» **Source extract**:

------------

By Judith R. Tackett
Nashville City Paper [Nashville TN]
October 1, 2004

The Tennessee Supreme Court will hear a sexual abuse case next week in which two boys claim the Roman Catholic Diocese of Nashville is to be held responsible for the abuse they suffered from a former priest.

The court hearing in the case Doe et al. v. Roman Catholic Diocese of Nashville is set for 1 p.m. Wednesday.

The Tennessee Court of Appeals sided last year with the trial judge, Davidson County Circuit Judge Walter Kurtz, in his decision that the Nashville Diocese was not liable for the molestation that happened years after the Diocese ended any affiliation with former priest Edward McKeown.

In its written opinion the Tennessee Appeals Court stated that the plaintiffs "had failed as a matter of law to satisfy the threshold requirements for stating a claim for the tort of outrageous conduct."

In other words, the two victims, now in their early 20s, seek to hold Nashville's Catholic Diocese liable because they allege failure on the part of church officials to properly report McKeown's conduct to authorities after they discovered the priest's sexual abuse.

According to the Appeals Court, McKeown became a priest in 1970, and in 1986 a parent reported to the Diocese that McKeown had molested her son in 1972 or 1973 while the boy was attending a Diocese school.

When the Bishop confronted him, McKeown admitted to the abuse. Consequently he was sent away for treatment of his sexual disorder.

McKeown returned to Nashville in 1987 and continued counseling and received Depo-Provera injections, a birth control drug used for chemical castration in male sex offenders. In 1989, the Diocese removed McKeown from priesthood after they found he had given a condom as a Christmas gift to a minor.

The Diocese assisted him financially until 1994 - a total of $50,000. The plaintiffs termed the amount as "hush money."

The plaintiffs met McKeown in the trailer park they lived in. He befriended them and their mothers and in 1994 started molesting John Doe 2 and the following year John Doe 1.

Even though McKeown was at that time not affiliated with the Church, "the Does fault the Diocese primarily for not properly investigating and reporting Mr. McKeown to the authorities so that he would have been prosecuted and imprisoned and, consequently, unable to molest them," the Appeals Court opinion reads.

The plaintiffs seek $8 million in compensatory damages and $25 million in punitive damages from the Diocese.

------------

» **Source data**:

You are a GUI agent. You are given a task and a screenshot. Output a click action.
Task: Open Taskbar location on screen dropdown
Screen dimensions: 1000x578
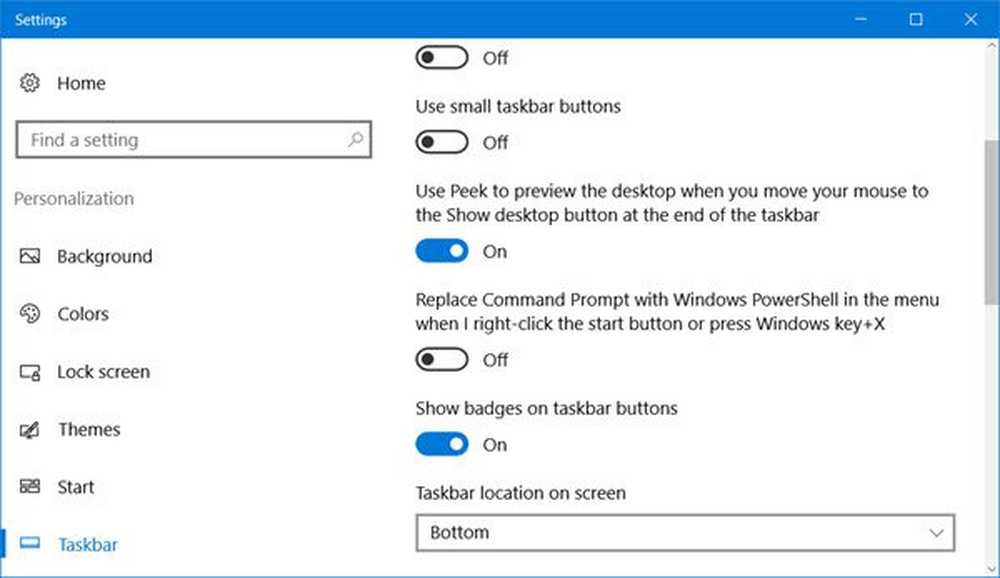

------------

» **Required work**:
Answer these questions from the article on the Nashville Diocese case:
1. When is the Tennessee Supreme Court hearing set to take place?
2. In what year did McKeown become a priest?
3. What total amount did the Diocese give McKeown in financial assistance until 1994?

» **Response**:
1. 1 p.m. Wednesday
2. 1970
3. $50,000